_Passage donné_.
Curieusement, vers la même époque, Alix pensait beaucoup
à l'éducation qu'il faudrait donner aux petites filles
pauvres dont personne ne s'occupait. Elle a écrit: "Quand
je priais Dieu, il me tombait toujours en l’esprit qu’il
me faudrait faire une nouvelle maison de filles pour y
pratiquer tout le bien qu’on pourrait."
Plus tard, elle eut une vision dans laquelle il lui
sembla qu'elle ramassait des petites pailles abandonnées
que d'autres regardaient avec mépris, et elle entendit
intelligiblement une voix qui lui disait:
"Je veux que ces petites
âmes, qui sont comme des enfants bâtards, délaissées de
leur mère, en aient une désormais en toi."

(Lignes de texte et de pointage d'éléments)
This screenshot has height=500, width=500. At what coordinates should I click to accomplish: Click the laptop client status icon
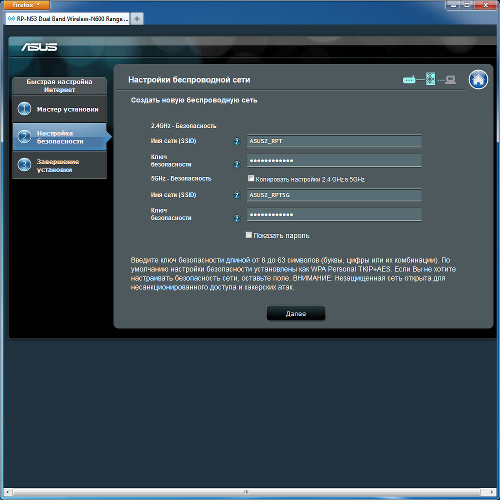click(x=450, y=80)
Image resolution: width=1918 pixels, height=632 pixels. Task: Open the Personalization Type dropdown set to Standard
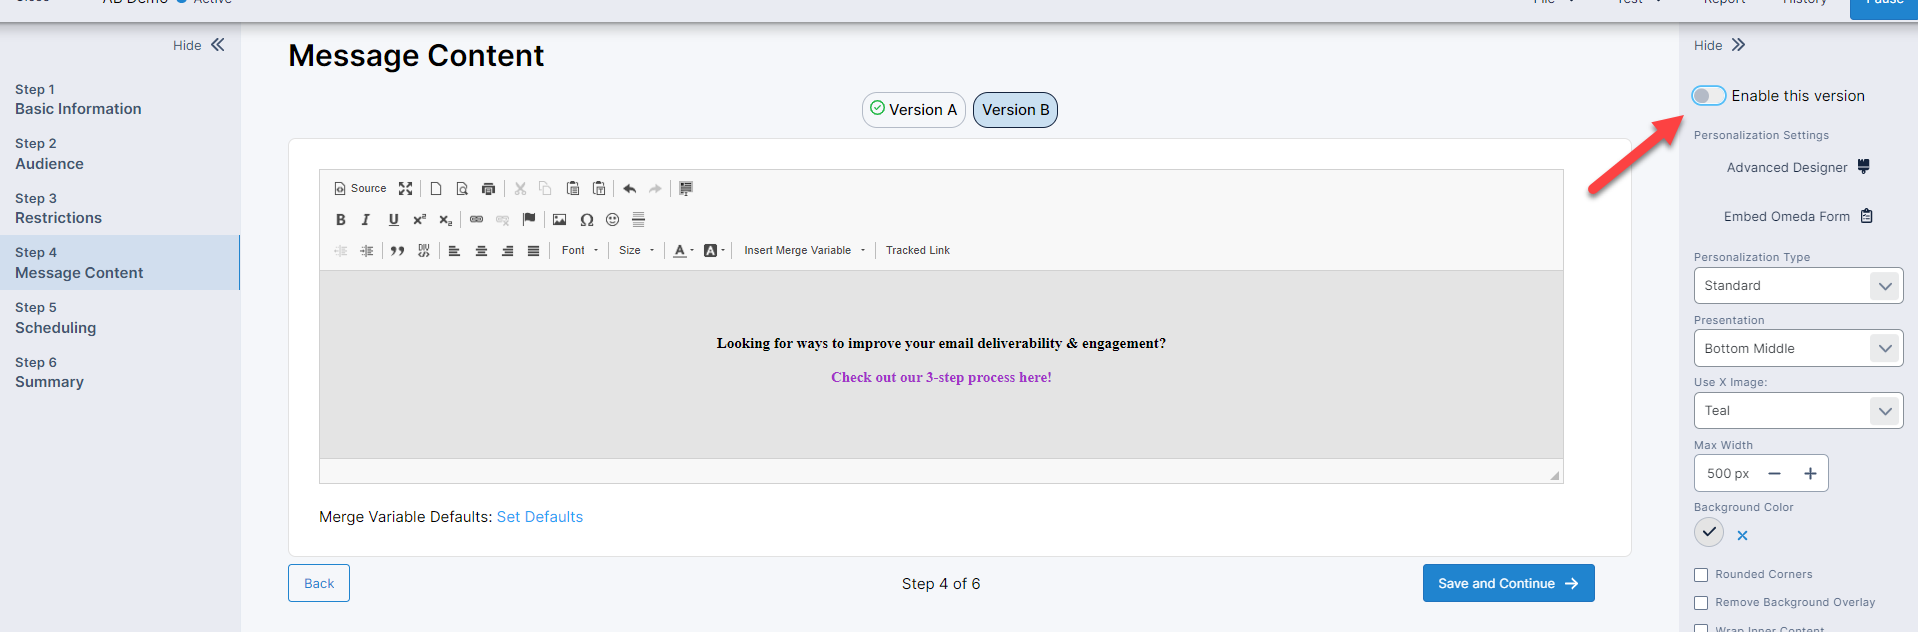[1797, 286]
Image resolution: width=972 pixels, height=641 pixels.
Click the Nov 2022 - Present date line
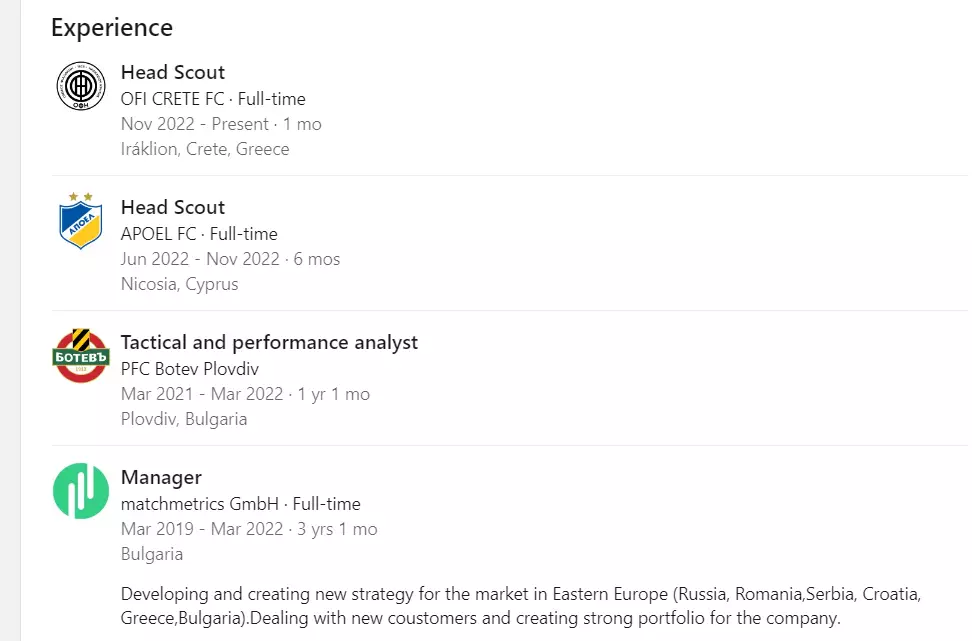click(x=221, y=124)
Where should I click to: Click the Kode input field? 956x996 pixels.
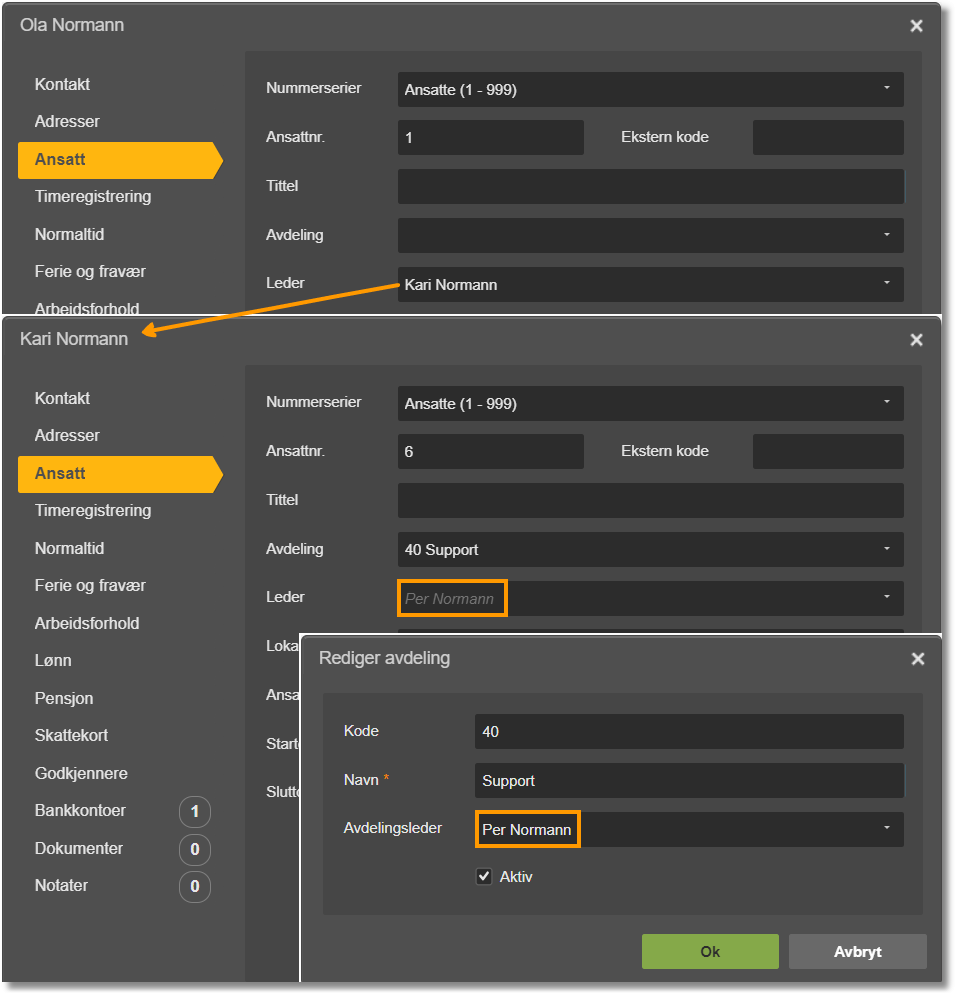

_Travail à faire_.
a: D'après le passage sur Alix, à quoi pensait-elle beaucoup vers la même époque ?
b: Relevez tous les verbes conjugués au passé simple dans le passage sur Alix.
c: Poursuivez le passage sur Alix après sa dernière phrase.

_Réponses dans l'ordre_.
a: À l'éducation qu'il faudrait donner aux petites filles pauvres dont personne ne s'occupait.

b: eut, sembla, entendit

c:
Alix
confia toutes ses pensées à son confesseur, le curé de
Mattaincourt qui, prudemment, lui demanda de trouver
d'abord quelques aides. C'est alors qu'une jeune fille,
Gante André, qui n'avait que dix sept ans, vint lui
confier le désir qu'elle avait de se consacrer à Dieu
avec elle, car lui dit-elle, "depuis sa tendre
enfance elle n'avait vécu que pour Dieu et pour les
pauvres, et son rêve était de se livrer tout entière à
l'action, pour étendre sur la terre le règne de
Jésus-Christ." Nous sommes en octobre 1597. Nos deux
jeunes filles vont se présenter ensemble à leur curé qui
leur demande d'attendre encore un peu. Bientôt trois
autres jeunes filles, apprenant leur démarche, vinrent
trouver Alix et s'ouvrirent à elle du dessein qu'elles
nourrissaient en silence. Cette fois leur curé accepta
leur démarche et le 20 janvier 1598, suite à une nuit
d'oraison et d'extase, le jeune curé prit sa résolution.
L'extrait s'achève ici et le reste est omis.